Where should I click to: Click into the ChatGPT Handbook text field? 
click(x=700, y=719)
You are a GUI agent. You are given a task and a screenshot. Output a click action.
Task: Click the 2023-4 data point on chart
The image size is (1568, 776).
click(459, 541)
* * *
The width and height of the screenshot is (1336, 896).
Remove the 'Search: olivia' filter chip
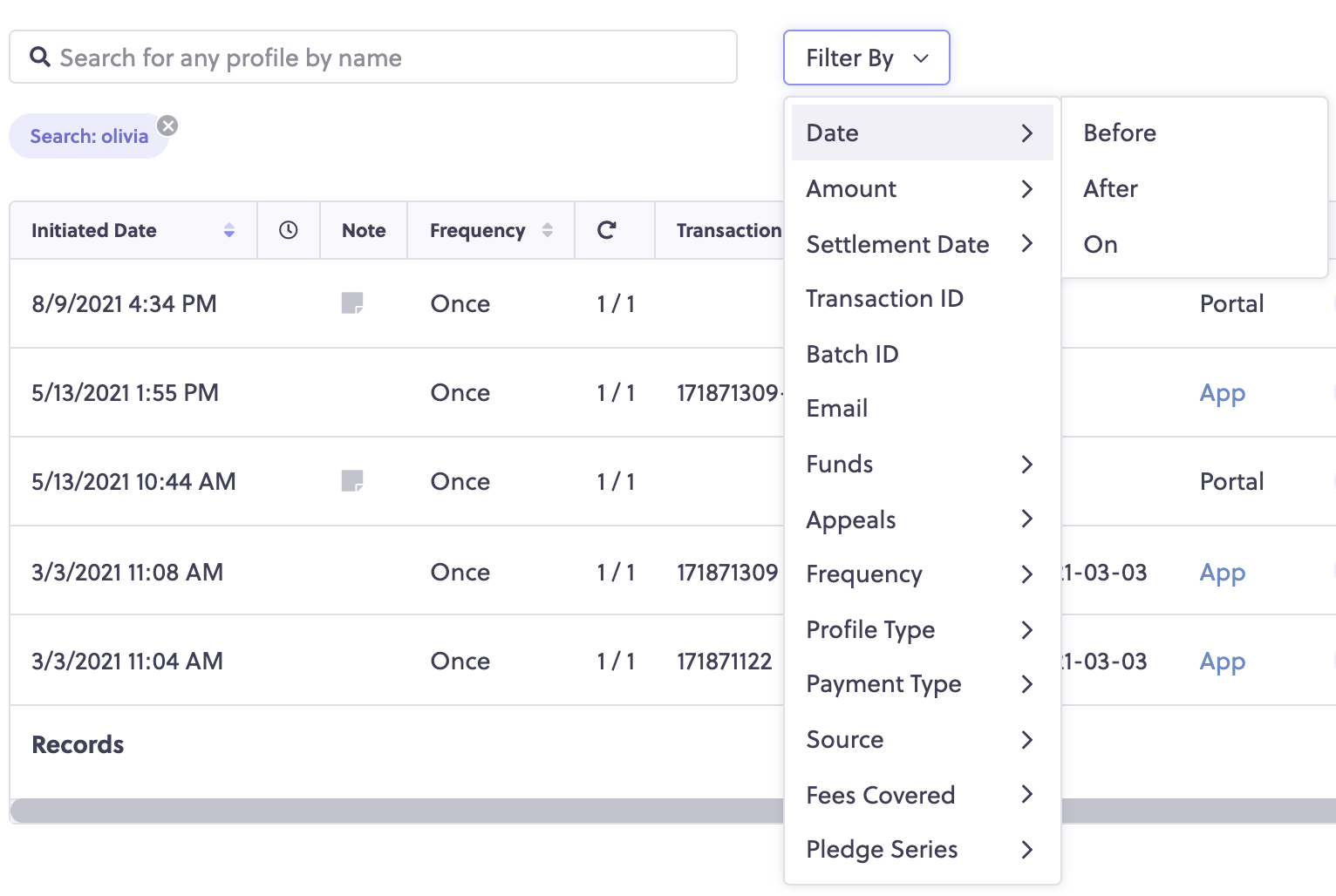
* * *
[Exercise objective]
Reproduce the lines of the entries above from the one with "The width and" to the one with "Remove the 'Search: olivia' filter chip", both included, exactly and without any other line.

[Response for this exercise]
The width and height of the screenshot is (1336, 896).
Remove the 'Search: olivia' filter chip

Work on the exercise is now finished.